EXTRACT PROVIDED -
Chapter 2 Reflection | A Beautiful Mind: Stopping to Think Anew

"Often we get this backward. We won't change our minds, won't revise our attitudes, until someone – God, a parent, a boss, a spouse, a child, a coworker – changes our circumstances. ... But this is not how God works. This is: 'Be transformed by the renewing of your mind'; 'Be made new in the attitude of your minds' (Romans 12:2; Ephesians 4:23, emphasis mine). Under God's economy, nothing really changes until our minds do. Transformation is the fruit of a changed outlook. First our minds are renewed, and then we are transformed, and then everything is different, even if it stays the same. God is more interested in changing your thinking than in changing your circumstances. He wants you to have the same attitude as and the very mind of Jesus Christ (see Philippians 2:5-8). To pull that off is a miracle larger than splitting oceans or tossing mountains into them. It is akin to raising the dead. Yet this is the daily occupation of the Spirit – leading us into all truth, reminding us of the things Christ taught, taking the things of Christ and making them known to us again. ... What makes Sabbath time – whether a day or a year, an afternoon or a week, a month or a moment – different from all other time? Simple: a shift in our thinking, an altering of our attitudes. First we change our minds. Before we keep a Sabbath day, we cultivate a Sabbath heart. A Sabbath heart sanctifies time.– pgs. 32-33

"The root of the Hebrew word for 'sanctify' means 'to betroth.' It is to pledge marriage. It is to choose to commit yourself, all of yourself, to this man or this woman, and then to honor that commitment in season and out. Sanctifying time works the same way. You pledge to commit yourself, all of yourself, to this time, and then you honor that commitment whether it's convenient or not." – pg. 33

"One of the largest obstacles to true Sabbath-keeping is leisure. It is what cultural historian Witold Rybcynski calls 'waiting for the weekend,' where we see work as only an extended interlude between our real lives. Leisure is what Sabbath becomes when we no longer know how to sanctify time. Leisure is Sabbath bereft of the sacred. It is a vacation – literally, a vacating, an evacuation. As Rybcynski sees it, leisure has become despotic in our age, enslaving us and exhausting us, demanding from us more than it gives. We all know how unsatisfying mere leisure can be. We've all known what it's like to return to the classroom or the workplace after a time spent in revelry or retreat, in high jinks or hibernation: typically, we go back weary and depressed, like jailbirds caught. The time away from work wasn't time sanctified so much as time stolen, time when we escaped for a short-lived escapade. The difference between this and Sabbath couldn't be sharper. Sanctifying some time adds richness to all time, just as an hour with the one you love brings light and levity to the hours that follow. To spend time with the object of your desire is to emerge, not sullen and peevish, but elated and refreshed. You come away filled, not depleted." – pgs. 35-36 

"The Greeks understood. Embedded in their language, expressed in two distinct words for 'time,' is an intuition about the possibility of sanctified time. Time, they knew, has two faces, two natures. It exists in two separate realms, really, as two disparate dimensions, and we orient ourselves primarily to one or the other. One is sacred time, the other profane. The first word is chronos familiar to us because it's the root of many of our own words: chronology, chronicle, chronic. It is the time of clock and calendar, time as a gauntlet, time as a forced march. The word derives from one of the gods in the Greek pantheon. Chronos was a nasty minor deity, a glutton and a cannibal who gorged himself on his own children. He was always consuming, never consummated. Goya depicted him in his work Chronos Devouring His Children. In the painting, Chronos is gaunt and ravenous, wild-eyed with hunger. He crams a naked, bloody-stumped figure into his gaping mouth. Peter Paul Rubens depicted Chronos even more alarmingly: a father viciously biting into his son's chest and tearing the flesh away, the boy arching backward in shock and pain. Chronos is the presiding deity of the driven.

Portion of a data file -
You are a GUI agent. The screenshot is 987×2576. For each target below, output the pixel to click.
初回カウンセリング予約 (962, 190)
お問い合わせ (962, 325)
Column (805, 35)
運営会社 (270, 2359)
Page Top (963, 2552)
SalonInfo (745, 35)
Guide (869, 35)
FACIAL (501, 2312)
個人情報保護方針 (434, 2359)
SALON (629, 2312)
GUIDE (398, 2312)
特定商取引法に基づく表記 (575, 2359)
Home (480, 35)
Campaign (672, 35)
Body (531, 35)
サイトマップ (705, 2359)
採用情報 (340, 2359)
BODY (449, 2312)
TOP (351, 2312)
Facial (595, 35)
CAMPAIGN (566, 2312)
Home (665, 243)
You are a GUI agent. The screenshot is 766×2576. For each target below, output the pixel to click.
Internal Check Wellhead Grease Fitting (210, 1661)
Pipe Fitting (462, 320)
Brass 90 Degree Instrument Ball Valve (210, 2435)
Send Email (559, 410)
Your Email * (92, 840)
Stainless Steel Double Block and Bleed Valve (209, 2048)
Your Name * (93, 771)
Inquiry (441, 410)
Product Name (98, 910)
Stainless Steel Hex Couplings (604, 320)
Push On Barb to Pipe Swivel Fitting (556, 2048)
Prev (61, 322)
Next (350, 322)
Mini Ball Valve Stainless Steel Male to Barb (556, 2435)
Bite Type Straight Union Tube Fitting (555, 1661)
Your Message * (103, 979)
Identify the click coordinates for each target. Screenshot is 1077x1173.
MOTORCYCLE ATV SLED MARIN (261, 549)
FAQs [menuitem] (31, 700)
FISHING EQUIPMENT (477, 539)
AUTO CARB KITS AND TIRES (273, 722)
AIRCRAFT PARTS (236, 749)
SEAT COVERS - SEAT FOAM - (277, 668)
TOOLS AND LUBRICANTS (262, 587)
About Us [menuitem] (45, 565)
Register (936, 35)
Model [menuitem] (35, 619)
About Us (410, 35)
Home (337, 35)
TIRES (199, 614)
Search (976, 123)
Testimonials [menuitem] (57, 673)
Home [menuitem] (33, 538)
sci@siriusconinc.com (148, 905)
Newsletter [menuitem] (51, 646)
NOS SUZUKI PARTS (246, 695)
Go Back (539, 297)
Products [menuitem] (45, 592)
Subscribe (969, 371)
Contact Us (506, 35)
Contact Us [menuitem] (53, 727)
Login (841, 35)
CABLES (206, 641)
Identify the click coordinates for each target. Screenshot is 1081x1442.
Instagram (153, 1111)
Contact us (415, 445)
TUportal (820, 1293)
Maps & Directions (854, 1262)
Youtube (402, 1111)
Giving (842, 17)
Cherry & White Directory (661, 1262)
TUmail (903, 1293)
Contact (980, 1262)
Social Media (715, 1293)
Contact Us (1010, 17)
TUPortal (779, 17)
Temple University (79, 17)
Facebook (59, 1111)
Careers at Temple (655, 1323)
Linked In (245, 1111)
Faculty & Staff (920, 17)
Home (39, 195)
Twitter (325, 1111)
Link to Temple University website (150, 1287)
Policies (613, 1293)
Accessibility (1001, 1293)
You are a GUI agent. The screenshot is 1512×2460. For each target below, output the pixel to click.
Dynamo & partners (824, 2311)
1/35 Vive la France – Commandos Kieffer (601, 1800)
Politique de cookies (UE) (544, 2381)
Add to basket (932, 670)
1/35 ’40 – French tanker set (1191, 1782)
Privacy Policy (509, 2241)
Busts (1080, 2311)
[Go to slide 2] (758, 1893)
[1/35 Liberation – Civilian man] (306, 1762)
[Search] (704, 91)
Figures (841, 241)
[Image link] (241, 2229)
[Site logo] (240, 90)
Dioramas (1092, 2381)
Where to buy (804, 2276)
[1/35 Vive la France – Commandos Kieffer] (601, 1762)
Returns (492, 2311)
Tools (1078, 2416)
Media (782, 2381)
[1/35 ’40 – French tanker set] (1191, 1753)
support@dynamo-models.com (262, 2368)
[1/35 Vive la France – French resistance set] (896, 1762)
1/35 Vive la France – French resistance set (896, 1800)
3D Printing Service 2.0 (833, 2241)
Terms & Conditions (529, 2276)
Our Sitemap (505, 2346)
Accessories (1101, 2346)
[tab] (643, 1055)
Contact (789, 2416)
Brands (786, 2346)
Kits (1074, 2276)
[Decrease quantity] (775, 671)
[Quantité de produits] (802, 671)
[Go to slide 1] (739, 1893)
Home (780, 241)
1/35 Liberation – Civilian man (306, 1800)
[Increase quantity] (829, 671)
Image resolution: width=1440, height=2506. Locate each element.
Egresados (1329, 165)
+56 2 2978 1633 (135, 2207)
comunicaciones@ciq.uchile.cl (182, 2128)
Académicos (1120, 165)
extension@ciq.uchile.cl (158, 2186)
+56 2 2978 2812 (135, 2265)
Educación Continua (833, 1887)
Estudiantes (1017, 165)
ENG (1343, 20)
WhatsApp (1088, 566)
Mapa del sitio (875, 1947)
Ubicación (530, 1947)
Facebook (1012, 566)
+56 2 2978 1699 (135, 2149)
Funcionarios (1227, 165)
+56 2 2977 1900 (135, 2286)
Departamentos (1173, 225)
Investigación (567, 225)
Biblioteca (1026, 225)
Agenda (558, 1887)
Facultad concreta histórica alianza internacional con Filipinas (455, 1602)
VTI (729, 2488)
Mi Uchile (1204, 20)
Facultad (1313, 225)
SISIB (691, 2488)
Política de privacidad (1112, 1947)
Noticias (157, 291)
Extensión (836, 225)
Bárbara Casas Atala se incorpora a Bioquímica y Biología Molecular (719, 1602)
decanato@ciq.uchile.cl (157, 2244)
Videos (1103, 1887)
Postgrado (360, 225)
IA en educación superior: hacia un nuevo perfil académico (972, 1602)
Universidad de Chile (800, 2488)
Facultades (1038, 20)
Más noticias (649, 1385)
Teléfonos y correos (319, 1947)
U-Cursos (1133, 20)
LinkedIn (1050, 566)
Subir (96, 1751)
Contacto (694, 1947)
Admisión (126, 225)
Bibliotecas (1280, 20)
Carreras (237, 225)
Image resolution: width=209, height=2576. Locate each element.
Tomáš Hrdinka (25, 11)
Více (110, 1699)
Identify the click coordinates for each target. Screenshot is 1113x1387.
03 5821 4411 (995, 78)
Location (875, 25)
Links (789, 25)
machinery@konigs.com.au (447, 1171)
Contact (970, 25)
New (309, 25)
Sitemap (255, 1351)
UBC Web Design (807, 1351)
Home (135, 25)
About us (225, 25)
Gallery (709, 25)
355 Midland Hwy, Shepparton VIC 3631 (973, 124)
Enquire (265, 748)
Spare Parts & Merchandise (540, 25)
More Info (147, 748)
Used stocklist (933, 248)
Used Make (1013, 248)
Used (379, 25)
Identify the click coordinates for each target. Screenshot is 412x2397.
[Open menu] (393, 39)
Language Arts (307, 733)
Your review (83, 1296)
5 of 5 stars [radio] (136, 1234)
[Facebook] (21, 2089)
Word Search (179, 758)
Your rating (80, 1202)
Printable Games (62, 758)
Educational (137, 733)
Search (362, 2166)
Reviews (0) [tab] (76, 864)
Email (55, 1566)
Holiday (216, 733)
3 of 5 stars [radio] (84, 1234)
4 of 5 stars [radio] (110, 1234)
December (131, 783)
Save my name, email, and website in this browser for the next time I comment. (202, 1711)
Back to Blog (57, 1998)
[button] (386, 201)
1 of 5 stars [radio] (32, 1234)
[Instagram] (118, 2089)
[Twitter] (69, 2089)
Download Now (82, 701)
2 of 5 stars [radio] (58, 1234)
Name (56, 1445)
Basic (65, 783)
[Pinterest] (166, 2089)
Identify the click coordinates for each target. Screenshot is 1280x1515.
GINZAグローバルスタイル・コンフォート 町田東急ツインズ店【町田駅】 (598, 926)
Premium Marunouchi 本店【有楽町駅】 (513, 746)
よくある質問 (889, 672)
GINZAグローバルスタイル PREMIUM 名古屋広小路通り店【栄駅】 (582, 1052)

COMPLETE THE FOLLOWING -
a – In the reflection on Sabbath time, what does the root of the Hebrew word for "sanctify" mean?
b – Pick up the reflection on Sabbath time after its final sentence and continue it.
The listing bears no relation to the reflection on Sabbath time.

RESULTS -
a – It means "to betroth."

b –
"The second Greek word is kairos. This is time as gift, as opportunity, as season. It is time pregnant with purpose. In kairos time you ask, not 'What time is it?' but 'What is this time for?' Kairos is the servant of holy purpose. 'There is time for everything,' Ecclesiastes says, ' and a season for every activity under heaven.' A time to be born and a time to die, a time to plant and a time to uproot, ... a time to embrace and a time to refrain, a time to search and a time to give up, a time to keep and a time to throw away, ... a time to be silent and a time to speak, a time to love and a time to hate, a time for war and a time for peace. (3:1-2, 5-8) This year, this day, this hour, this moment each is ripe for something: Play. Work. Sleep. Love. Worship. Listening. Each moment enfolds transcendence, lays hold of a significance beyond itself. Ecclesiastes sums it up this way: 'I have seen the burden God has laid on men. He has made everything beautiful in its time. He has also set eternity in the hearts of men; yet they cannot fathom what God has done from beginning to end' (3:10-11).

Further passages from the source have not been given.